• [PROMPT 1]
What is Palmer Land Trust's new name, according to the event announcement?
• [PROMPT 2]
Reproduce the event announcement verbatim, everything from "This annual event" down to "farms and more.".

New name. Same mission.
Palmer Land Trust is now Palmer Land Conservancy.
This annual event focuses on conservation in our region and the impact women are making protecting, preserving and fighting for our access to the great outdoors; safe, clean water; multi-generational family farms and more.
April 15, 2020
What do a butcher, author and adventurer, philanthropreneur, and public service commissioner have in common? An enduring and tenacious commitment to protecting Colorado’s wide-open spaces and precious natural resources.
Join Palmer Land Trust on April 15 for TENACITY: Women in Conservation 2020—an evening of inspiration and conversation around our shared passion for Colorado. The event will feature four remarkable women who have blazed their own paths and are defining conservation in the 21st century. From agriculture to recreation; adventure to entrepreneurship; philanthropy to water resources; learn about the grit and determination these women harness to do their important work, what challenges they’ve faced, and what gives them hope for the future. They’ll also share a few pearls of wisdom to inspire the next generation!

• [GIVEN DATA]
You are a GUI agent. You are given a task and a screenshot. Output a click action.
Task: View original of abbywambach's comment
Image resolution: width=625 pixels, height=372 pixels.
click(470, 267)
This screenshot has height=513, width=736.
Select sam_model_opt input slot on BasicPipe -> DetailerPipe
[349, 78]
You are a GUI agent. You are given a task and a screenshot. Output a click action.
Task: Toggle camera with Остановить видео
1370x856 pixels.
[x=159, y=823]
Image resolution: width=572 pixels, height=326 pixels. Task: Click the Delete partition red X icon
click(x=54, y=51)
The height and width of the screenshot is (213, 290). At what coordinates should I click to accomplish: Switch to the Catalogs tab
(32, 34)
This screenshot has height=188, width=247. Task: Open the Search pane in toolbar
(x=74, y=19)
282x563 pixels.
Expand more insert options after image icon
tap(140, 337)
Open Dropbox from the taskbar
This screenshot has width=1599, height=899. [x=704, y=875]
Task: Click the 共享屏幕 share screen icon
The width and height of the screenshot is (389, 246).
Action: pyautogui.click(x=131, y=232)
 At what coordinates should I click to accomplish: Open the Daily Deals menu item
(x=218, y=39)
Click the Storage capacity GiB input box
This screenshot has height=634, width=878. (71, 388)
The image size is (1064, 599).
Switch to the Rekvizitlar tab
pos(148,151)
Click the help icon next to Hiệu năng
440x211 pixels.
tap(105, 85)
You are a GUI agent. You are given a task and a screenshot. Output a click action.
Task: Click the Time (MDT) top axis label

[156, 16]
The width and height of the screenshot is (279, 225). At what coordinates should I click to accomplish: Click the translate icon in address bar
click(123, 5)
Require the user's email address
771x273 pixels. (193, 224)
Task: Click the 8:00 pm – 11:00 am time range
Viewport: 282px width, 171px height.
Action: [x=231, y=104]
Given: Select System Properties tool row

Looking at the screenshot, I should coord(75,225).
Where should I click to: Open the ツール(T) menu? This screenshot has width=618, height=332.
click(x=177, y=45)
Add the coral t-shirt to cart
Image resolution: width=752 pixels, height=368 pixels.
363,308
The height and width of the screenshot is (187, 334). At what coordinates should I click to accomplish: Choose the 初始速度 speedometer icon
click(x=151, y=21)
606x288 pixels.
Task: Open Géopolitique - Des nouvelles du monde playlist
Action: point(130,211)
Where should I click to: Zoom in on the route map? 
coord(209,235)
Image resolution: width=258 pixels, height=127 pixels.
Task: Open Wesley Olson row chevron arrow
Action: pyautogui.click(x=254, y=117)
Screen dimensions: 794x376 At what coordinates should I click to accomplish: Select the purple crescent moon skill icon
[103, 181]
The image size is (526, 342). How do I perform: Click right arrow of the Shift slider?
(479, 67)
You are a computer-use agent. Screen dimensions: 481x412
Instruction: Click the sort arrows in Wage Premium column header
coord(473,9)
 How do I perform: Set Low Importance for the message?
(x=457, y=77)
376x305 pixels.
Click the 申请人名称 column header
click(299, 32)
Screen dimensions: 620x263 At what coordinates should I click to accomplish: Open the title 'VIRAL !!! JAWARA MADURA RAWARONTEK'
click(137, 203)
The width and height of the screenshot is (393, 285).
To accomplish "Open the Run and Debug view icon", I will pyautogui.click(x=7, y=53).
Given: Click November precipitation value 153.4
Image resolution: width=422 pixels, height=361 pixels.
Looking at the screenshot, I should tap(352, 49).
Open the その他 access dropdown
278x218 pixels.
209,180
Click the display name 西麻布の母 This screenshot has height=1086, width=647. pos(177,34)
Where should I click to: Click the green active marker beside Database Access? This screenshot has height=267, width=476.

• [FINAL ANSWER 1]
Palmer Land Conservancy

• [FINAL ANSWER 2]
This annual event focuses on conservation in our region and the impact women are making protecting, preserving and fighting for our access to the great outdoors; safe, clean water; multi-generational family farms and more.